Performance schedule
- First performance: 26 September 2026
- Final performance: 13 February 2027
- Evenings: Monday to Saturday, 7:30pm
- Matinees: Friday and Saturday, 2:30pm
- Running time: Approximately 2 hours 30 minutes, including one interval
A limited anniversary season
Rent plays a limited West End engagement at the Duke of York's Theatre. With a milestone anniversary, a major producing team and a star with significant screen recognition, advance interest is high. Tickets went on sale on 29 April 2026, and early booking is recommended for weekends and peak dates.
Age guidance and content
Recommended for ages 14 and above. Under-5s are not permitted in the auditorium.
Rent contains adult themes including HIV and AIDS, bereavement, addiction, suicide and sexual content. The production also features strong language, smoking effects, haze and strobe lighting. The material is handled with care, but it is emotionally direct — parents should consider it thoughtfully for younger teenagers.
Cast and creatives
Gaten Matarazzo leads as Mark, with further casting announced closer to opening.

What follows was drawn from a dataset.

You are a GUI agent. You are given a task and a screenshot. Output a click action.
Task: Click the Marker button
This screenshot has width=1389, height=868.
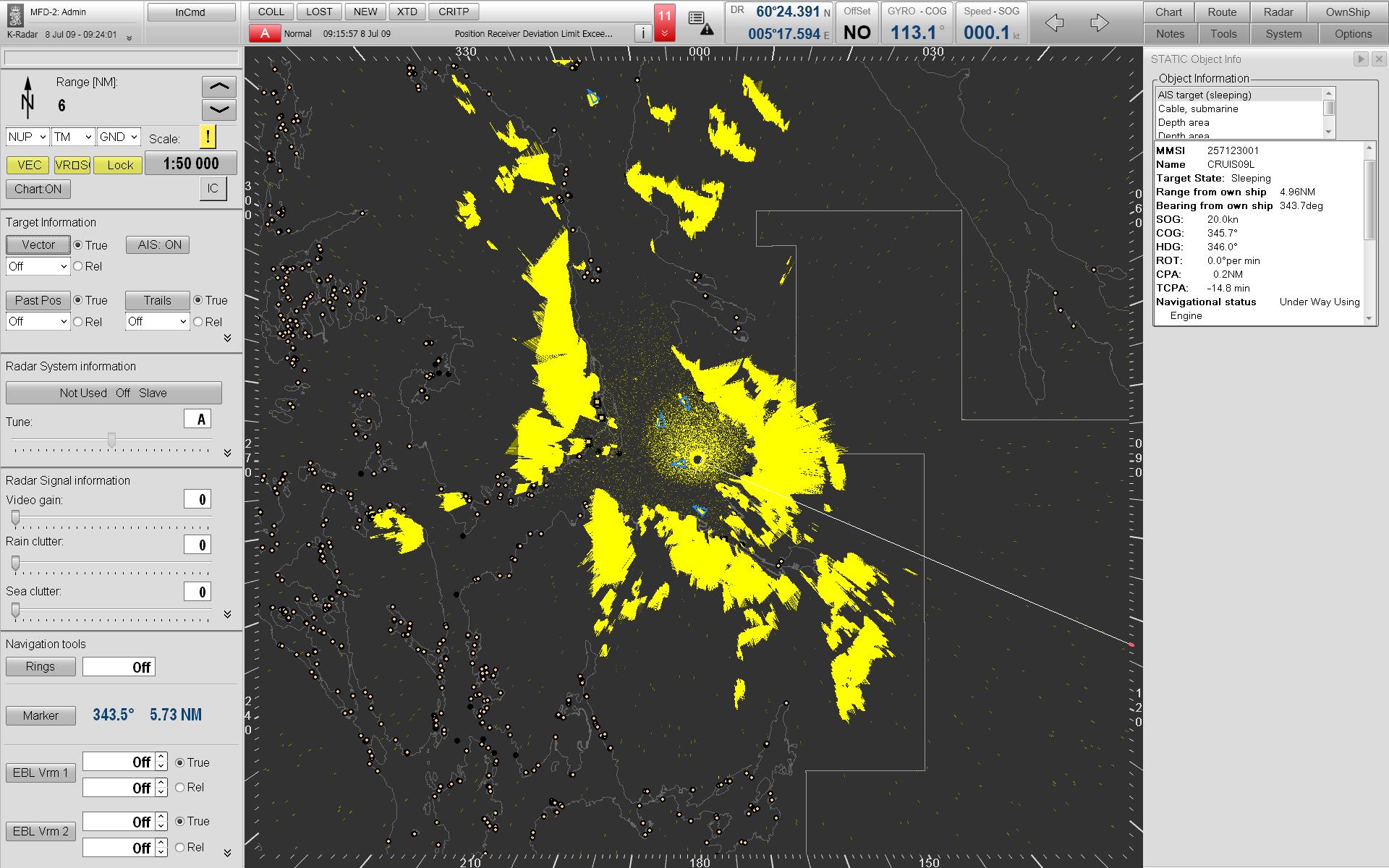coord(41,715)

The creative team includes:
- Music, lyrics & book: Jonathan Larson
- Director: Luke Sheppard
- Musical supervisor: Bill Sherman
- Musical director: Katy Richardson
- Intimacy director: Asha Jennings-Grant
- Associate director: Priya Patel Appleby
UK casting is by Pearson Casting; US casting is by Jim Carnahan.
Getting there
- Tube: Leicester Square (Northern, Piccadilly) — 3 min walk
- Alternative: Charing Cross (4 min), Covent Garden (6 min)
- Rail: Charing Cross mainline station nearby
- Bus: Routes along the Strand and Charing Cross Road stop nearby
About the Duke of York's Theatre
The Duke of York's Theatre opened in 1892 on St Martin's Lane and seats around 640 across three levels. A handsome late-Victorian house, its relatively intimate scale suits a show like Rent, which thrives on the audience feeling close to the band and the cast.
Accessibility
The Duke of York's Theatre offers wheelchair-accessible seating and access facilities, though as a historic building some areas involve stairs. Contact the box office in advance to discuss specific access requirements and to confirm the best seating positions for your needs.
Producers
The revival is produced by Sonia Friedman Productions (Paddington The Musical, Harry Potter and the Cursed Child) and Chris Harper Productions (War Horse). The pairing signals both commercial confidence and a serious creative commitment to the anniversary.